Team Roping is a fun, fast paced, competitive event that can be enjoyed by anyone at any age. To begin, team roping consists of a steer and two mounted competitors. The steer is released from the chute and if the ropers leave before the steer gets a sufficient head start, they get a 5 second penalty added on to their time. This is called breaking the barrier, a rope tied around the steer’s neck and across the header’s box. The roper on the left side of the steer will rope the steer’s horns and turn at a right angle to the left. After making the turn, the heeler will come in to rope both hind feet. If either roper misses, they get no time. If the heeler only catches one leg, another 5 seconds is added to their time. Team roping is the only event in rodeo that requires or allows more than one person to compete for a score., team roping.
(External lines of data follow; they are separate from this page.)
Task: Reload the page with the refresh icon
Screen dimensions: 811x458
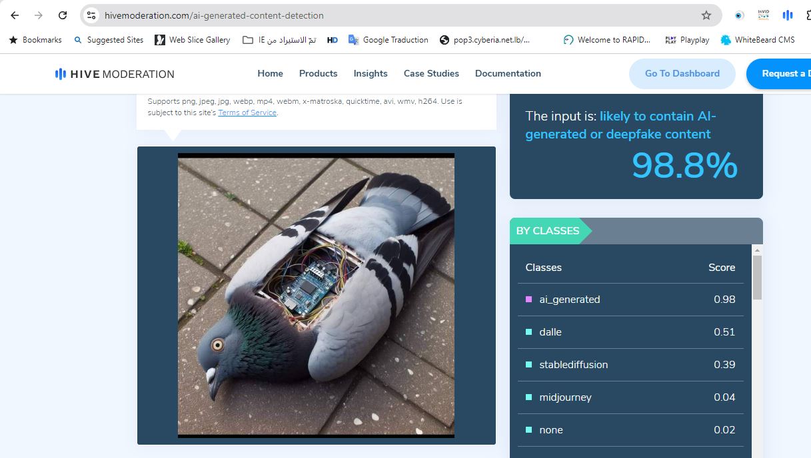Action: (63, 15)
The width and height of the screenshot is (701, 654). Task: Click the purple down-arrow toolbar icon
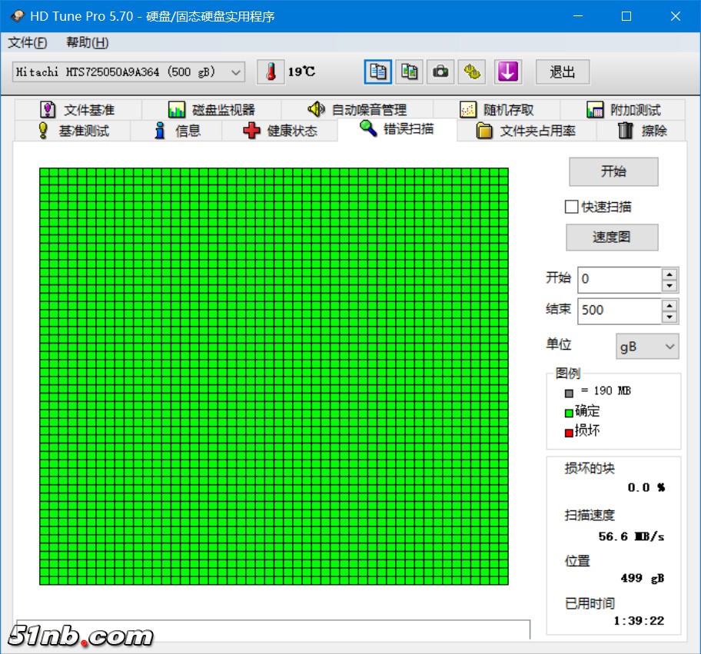tap(507, 72)
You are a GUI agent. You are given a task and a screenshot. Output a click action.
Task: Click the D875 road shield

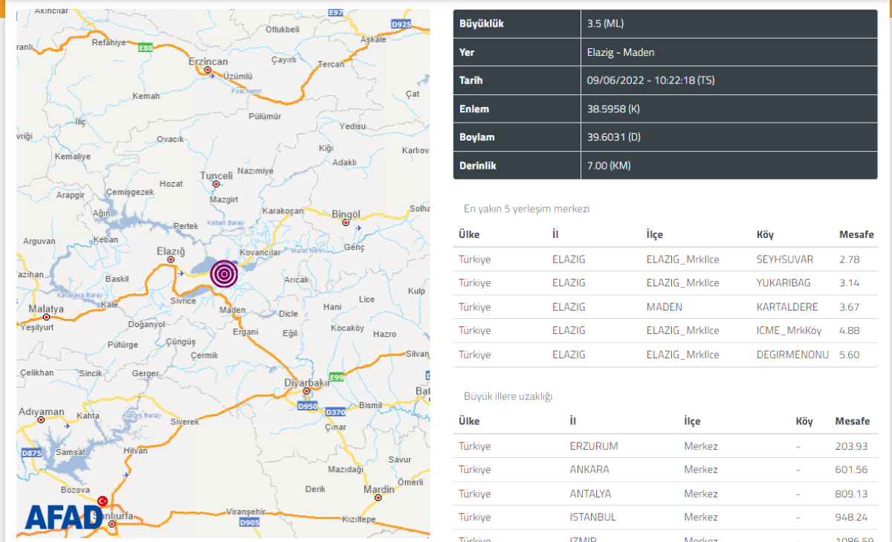32,453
Beginners need to have a few tools to get started. Headers would want to buy an extra soft (XS) or and extra, extra soft (XXS) rope to begin with. It will be pliable enough to allow you to develop the proper swing. It is also a good idea to have a roping dummy to practice on. A lot of team roping professionals will tell you that you need to rope your dummy between 50 – 100 times a day. Swing your loop overhead in a smooth, flat motion, aim for the back of the steers head and release the loop. When you release, stop you hand right where you threw the loop; your hand should be open, flat, and palm down.
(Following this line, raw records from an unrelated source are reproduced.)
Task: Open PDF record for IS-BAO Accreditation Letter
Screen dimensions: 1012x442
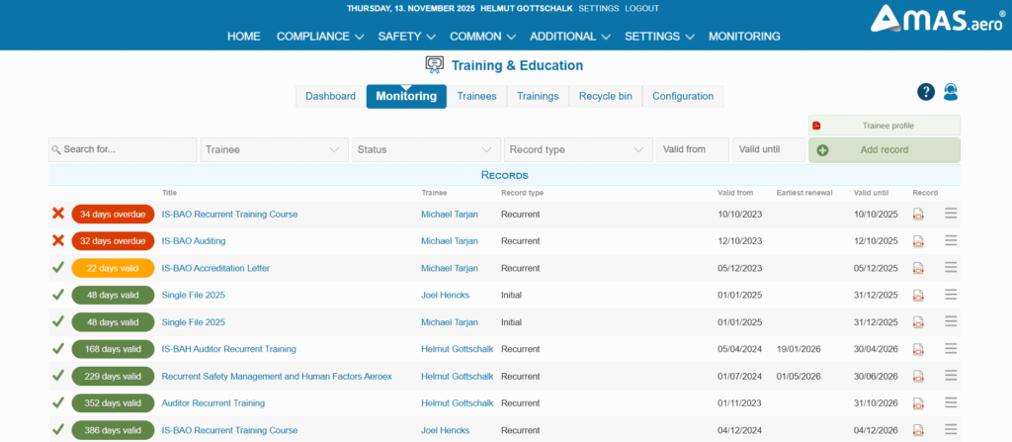Action: [x=918, y=268]
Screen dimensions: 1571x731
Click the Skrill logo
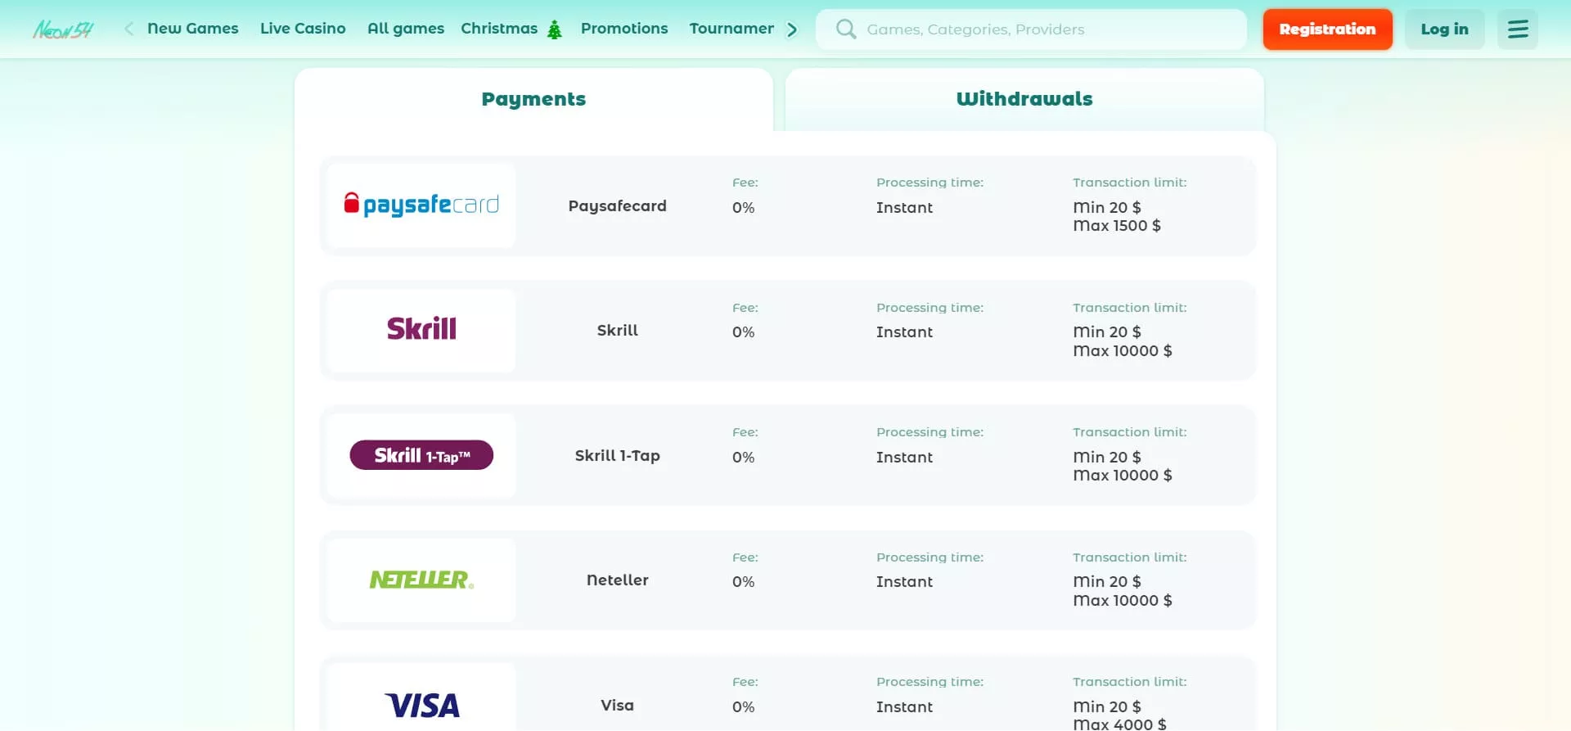pyautogui.click(x=421, y=329)
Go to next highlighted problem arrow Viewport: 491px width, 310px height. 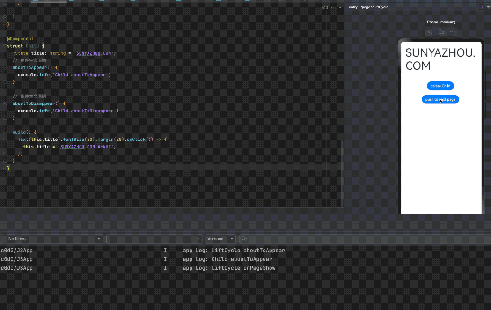pos(340,7)
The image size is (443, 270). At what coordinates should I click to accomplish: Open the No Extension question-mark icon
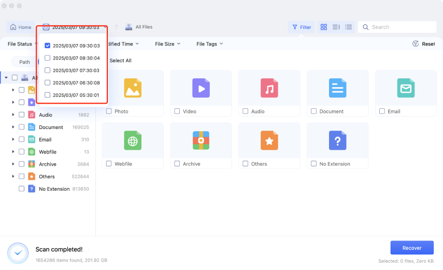click(x=337, y=140)
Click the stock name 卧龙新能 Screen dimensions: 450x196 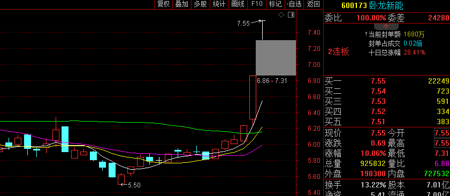[x=386, y=5]
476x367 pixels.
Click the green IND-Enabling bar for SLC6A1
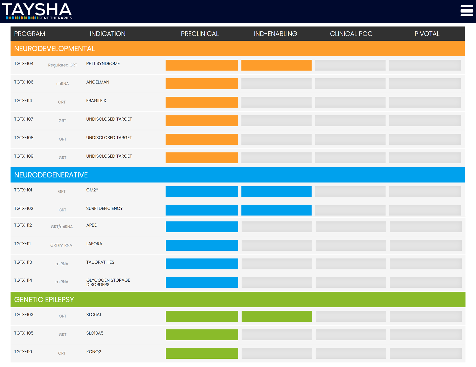pyautogui.click(x=277, y=316)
Heelers will also want to start with a softer rope. As you begin to twirl your loop, do so kind of on the left side of your body, always keeping your tip on the left side. This will ensure that when you throw your loop, it will go under the steer. Heeling is all about timing. You want the tip of your loop to be at the lowest point as the steers legs are coming forward. The lay of your loop is also very important; it should stand up against the steers legs with the bottom loop on the ground so the steer will jump right into it.
It is also a good idea to wear a team roping glove to protect your hands from possible rope burns as you pull the slack from your rope and go to dally. Heelers need to be careful not to go to the horn to fast or you will give the steer too much slack and they will slip out of your loop. You saddle horn needs to be wrapped with rubber to keep your dally from slipping and need to be replaced frequently. Be willing to try out different rope types and sizes until you find the one that works best for you. Be sure that your horse’s legs are protected with at least a pair of bell boots. Following these simple tips will help you become a great team roper.